**DIRECTION**
Copy the lines of the listing below word for word, beginning at the line that contains "This screenshot has width=1294, height=889." and stopping after the line that contains "(x=1318, y=865)".

>>>

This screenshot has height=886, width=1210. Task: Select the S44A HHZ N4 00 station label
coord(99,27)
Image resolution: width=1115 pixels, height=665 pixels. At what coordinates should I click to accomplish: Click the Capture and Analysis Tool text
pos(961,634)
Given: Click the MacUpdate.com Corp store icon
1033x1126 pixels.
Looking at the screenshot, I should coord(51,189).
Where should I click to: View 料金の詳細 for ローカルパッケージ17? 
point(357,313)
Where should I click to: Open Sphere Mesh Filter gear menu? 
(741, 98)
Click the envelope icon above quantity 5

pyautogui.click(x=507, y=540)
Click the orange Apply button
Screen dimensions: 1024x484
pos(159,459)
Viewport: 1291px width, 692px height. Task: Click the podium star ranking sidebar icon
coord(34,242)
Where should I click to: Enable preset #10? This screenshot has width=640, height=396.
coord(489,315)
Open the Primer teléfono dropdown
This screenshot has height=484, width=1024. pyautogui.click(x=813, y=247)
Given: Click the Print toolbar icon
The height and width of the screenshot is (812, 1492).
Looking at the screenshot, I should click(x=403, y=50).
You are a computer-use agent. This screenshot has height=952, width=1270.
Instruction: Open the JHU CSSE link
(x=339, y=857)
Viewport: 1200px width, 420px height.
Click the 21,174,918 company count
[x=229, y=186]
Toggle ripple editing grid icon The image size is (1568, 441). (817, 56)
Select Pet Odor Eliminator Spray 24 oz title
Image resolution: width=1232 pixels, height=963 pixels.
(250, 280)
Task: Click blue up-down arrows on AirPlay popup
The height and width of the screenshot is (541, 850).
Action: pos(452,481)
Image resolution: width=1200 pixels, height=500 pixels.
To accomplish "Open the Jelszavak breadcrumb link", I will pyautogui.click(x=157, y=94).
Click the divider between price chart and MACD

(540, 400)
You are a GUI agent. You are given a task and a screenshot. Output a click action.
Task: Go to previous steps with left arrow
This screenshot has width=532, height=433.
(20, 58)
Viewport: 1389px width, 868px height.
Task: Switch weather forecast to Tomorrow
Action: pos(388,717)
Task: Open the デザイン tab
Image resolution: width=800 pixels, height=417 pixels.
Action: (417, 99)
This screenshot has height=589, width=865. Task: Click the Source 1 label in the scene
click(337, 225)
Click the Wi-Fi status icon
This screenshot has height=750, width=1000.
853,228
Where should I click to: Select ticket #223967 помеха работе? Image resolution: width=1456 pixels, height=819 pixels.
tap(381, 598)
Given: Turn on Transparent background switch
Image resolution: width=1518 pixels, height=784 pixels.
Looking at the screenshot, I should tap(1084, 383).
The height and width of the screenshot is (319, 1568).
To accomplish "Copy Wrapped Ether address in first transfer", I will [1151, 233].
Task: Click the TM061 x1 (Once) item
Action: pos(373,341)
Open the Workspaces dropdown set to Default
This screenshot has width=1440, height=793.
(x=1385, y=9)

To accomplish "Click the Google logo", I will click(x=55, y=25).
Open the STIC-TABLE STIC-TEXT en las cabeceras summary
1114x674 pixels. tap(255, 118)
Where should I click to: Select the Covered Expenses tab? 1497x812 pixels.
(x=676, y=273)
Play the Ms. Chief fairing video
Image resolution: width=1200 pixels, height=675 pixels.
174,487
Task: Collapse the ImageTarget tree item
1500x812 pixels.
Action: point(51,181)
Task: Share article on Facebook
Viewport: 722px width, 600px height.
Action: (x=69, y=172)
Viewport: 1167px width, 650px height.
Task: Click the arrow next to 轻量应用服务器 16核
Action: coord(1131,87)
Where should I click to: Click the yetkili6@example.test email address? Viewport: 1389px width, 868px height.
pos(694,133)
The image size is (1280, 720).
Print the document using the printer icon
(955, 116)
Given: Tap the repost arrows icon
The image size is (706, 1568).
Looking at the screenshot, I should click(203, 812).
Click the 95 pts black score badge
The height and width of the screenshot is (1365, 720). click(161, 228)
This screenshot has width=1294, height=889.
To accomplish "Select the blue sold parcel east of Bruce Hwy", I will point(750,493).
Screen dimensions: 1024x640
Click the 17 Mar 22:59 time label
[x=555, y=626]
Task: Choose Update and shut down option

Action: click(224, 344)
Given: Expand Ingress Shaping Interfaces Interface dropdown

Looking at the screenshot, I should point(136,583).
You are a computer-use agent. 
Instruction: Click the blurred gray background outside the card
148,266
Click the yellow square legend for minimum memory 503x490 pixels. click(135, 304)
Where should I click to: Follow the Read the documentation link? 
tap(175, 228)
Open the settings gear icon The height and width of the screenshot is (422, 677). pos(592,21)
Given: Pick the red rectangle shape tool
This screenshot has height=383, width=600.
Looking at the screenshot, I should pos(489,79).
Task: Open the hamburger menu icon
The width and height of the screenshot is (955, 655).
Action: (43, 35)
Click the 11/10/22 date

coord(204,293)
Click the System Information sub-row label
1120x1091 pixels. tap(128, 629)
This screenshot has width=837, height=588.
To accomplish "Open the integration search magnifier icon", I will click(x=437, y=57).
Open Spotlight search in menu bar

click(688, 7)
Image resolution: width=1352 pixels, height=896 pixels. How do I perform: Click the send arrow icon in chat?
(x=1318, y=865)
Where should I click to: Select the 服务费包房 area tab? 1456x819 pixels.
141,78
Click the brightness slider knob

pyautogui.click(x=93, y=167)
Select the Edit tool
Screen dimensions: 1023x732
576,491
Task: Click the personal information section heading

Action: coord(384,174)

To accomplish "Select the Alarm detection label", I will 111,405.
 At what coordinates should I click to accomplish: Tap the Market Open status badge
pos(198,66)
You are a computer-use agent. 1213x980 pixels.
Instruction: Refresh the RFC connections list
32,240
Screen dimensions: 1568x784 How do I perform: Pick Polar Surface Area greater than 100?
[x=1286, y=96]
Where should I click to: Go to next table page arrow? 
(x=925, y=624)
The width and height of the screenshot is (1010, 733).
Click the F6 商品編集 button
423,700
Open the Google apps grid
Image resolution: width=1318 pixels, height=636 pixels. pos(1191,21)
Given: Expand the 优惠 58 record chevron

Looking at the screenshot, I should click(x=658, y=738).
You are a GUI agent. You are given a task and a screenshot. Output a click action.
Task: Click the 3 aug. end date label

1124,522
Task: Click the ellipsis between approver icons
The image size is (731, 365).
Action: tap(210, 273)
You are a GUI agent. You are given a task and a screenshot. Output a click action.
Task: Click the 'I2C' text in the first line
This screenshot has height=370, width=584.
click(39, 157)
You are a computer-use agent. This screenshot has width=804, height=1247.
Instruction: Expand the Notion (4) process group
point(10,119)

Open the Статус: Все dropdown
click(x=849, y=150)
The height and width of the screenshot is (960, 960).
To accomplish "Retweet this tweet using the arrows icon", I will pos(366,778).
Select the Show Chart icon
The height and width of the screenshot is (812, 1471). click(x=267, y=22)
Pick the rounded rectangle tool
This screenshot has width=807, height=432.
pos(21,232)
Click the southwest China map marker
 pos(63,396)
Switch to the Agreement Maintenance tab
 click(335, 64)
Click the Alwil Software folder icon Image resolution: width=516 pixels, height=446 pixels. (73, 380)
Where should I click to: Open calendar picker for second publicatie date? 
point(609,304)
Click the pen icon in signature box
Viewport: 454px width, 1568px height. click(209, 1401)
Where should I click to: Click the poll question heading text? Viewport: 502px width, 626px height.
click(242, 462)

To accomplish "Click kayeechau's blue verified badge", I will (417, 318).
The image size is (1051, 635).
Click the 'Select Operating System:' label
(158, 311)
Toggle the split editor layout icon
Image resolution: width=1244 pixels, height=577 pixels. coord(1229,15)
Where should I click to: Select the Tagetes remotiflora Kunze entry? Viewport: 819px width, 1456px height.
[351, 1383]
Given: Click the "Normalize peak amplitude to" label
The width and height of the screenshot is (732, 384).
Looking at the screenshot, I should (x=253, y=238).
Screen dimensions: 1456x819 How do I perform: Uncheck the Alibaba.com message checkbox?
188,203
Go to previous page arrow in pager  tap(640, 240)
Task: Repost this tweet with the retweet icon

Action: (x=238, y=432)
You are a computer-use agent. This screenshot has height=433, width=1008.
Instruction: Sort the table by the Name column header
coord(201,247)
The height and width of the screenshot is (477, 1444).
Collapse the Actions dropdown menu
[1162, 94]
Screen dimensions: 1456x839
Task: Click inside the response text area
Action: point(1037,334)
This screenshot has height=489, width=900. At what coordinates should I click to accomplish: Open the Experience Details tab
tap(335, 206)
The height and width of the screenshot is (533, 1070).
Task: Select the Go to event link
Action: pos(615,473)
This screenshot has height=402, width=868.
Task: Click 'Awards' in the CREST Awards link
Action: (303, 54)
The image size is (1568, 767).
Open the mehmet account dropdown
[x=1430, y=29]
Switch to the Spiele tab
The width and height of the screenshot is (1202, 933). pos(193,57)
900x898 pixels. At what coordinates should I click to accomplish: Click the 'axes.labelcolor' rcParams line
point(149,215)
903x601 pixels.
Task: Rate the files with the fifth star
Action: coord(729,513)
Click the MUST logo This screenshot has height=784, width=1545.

<<<

**OUTPUT BELOW**
This screenshot has width=1294, height=889.
To accomplish "Select the blue sold parcel east of Bruce Hwy", I will point(750,493).
Screen dimensions: 1024x640
Click the 17 Mar 22:59 time label
[x=555, y=626]
Task: Choose Update and shut down option

Action: click(224, 344)
Given: Expand Ingress Shaping Interfaces Interface dropdown

Looking at the screenshot, I should point(136,583).
You are a computer-use agent. 
Instruction: Click the blurred gray background outside the card
148,266
Click the yellow square legend for minimum memory 503x490 pixels. click(135, 304)
Where should I click to: Follow the Read the documentation link? 
tap(175, 228)
Open the settings gear icon The height and width of the screenshot is (422, 677). pos(592,21)
Given: Pick the red rectangle shape tool
This screenshot has height=383, width=600.
Looking at the screenshot, I should pos(489,79).
Task: Open the hamburger menu icon
The width and height of the screenshot is (955, 655).
Action: (43, 35)
Click the 11/10/22 date

coord(204,293)
Click the System Information sub-row label
1120x1091 pixels. tap(128, 629)
This screenshot has width=837, height=588.
To accomplish "Open the integration search magnifier icon", I will click(x=437, y=57).
Open Spotlight search in menu bar

click(688, 7)
Image resolution: width=1352 pixels, height=896 pixels. How do I perform: Click the send arrow icon in chat?
(x=1318, y=865)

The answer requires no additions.